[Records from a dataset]
* begin *

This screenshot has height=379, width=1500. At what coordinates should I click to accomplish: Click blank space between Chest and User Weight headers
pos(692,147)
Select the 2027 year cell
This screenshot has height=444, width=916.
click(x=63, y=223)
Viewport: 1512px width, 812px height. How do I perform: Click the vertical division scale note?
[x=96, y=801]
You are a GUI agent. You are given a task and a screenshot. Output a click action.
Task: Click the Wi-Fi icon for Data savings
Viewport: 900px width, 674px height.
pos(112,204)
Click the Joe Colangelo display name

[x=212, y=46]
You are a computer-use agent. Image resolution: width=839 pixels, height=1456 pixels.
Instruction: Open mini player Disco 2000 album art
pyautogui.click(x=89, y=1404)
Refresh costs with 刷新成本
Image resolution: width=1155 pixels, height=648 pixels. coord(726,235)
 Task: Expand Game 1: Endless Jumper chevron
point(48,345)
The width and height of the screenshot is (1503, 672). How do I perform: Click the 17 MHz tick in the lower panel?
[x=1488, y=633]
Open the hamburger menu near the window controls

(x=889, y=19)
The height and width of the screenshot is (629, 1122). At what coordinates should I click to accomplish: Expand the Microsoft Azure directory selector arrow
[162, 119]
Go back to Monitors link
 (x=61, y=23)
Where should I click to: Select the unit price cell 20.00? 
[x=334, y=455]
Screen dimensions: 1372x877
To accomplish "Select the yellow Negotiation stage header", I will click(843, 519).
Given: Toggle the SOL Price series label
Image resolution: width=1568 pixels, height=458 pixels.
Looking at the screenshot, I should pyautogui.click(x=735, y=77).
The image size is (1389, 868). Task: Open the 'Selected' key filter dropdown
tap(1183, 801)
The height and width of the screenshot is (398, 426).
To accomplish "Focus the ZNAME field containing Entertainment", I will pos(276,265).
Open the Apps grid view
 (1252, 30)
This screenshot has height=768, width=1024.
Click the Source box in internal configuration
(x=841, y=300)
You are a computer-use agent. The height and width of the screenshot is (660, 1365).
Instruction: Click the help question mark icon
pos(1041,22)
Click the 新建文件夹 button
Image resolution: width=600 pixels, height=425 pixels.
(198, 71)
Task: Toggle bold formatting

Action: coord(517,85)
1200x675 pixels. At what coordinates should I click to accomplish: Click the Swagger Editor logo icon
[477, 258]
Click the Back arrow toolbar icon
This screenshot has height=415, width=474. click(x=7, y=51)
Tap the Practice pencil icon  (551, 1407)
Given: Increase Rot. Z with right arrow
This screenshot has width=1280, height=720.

* end *

**WHAT NEEDS TO BE DONE:**
Retype all of the records above word for word, with no changes.

**WRITTEN SOLUTION:**
This screenshot has height=379, width=1500. At what coordinates should I click to accomplish: Click blank space between Chest and User Weight headers
pos(692,147)
Select the 2027 year cell
This screenshot has height=444, width=916.
click(x=63, y=223)
Viewport: 1512px width, 812px height. How do I perform: Click the vertical division scale note?
[x=96, y=801]
You are a GUI agent. You are given a task and a screenshot. Output a click action.
Task: Click the Wi-Fi icon for Data savings
Viewport: 900px width, 674px height.
pos(112,204)
Click the Joe Colangelo display name

[x=212, y=46]
You are a computer-use agent. Image resolution: width=839 pixels, height=1456 pixels.
Instruction: Open mini player Disco 2000 album art
pyautogui.click(x=89, y=1404)
Refresh costs with 刷新成本
Image resolution: width=1155 pixels, height=648 pixels. coord(726,235)
 Task: Expand Game 1: Endless Jumper chevron
point(48,345)
The width and height of the screenshot is (1503, 672). How do I perform: Click the 17 MHz tick in the lower panel?
[x=1488, y=633]
Open the hamburger menu near the window controls

(x=889, y=19)
The height and width of the screenshot is (629, 1122). At what coordinates should I click to accomplish: Expand the Microsoft Azure directory selector arrow
[162, 119]
Go back to Monitors link
 (x=61, y=23)
Where should I click to: Select the unit price cell 20.00? 
[x=334, y=455]
Screen dimensions: 1372x877
To accomplish "Select the yellow Negotiation stage header", I will click(843, 519).
Given: Toggle the SOL Price series label
Image resolution: width=1568 pixels, height=458 pixels.
Looking at the screenshot, I should pyautogui.click(x=735, y=77).
The image size is (1389, 868). Task: Open the 'Selected' key filter dropdown
tap(1183, 801)
The height and width of the screenshot is (398, 426).
To accomplish "Focus the ZNAME field containing Entertainment", I will pos(276,265).
Open the Apps grid view
 (1252, 30)
This screenshot has height=768, width=1024.
Click the Source box in internal configuration
(x=841, y=300)
You are a computer-use agent. The height and width of the screenshot is (660, 1365).
Instruction: Click the help question mark icon
pos(1041,22)
Click the 新建文件夹 button
Image resolution: width=600 pixels, height=425 pixels.
(198, 71)
Task: Toggle bold formatting

Action: coord(517,85)
1200x675 pixels. At what coordinates should I click to accomplish: Click the Swagger Editor logo icon
[477, 258]
Click the Back arrow toolbar icon
This screenshot has height=415, width=474. click(x=7, y=51)
Tap the Practice pencil icon  (551, 1407)
Given: Increase Rot. Z with right arrow
This screenshot has width=1280, height=720.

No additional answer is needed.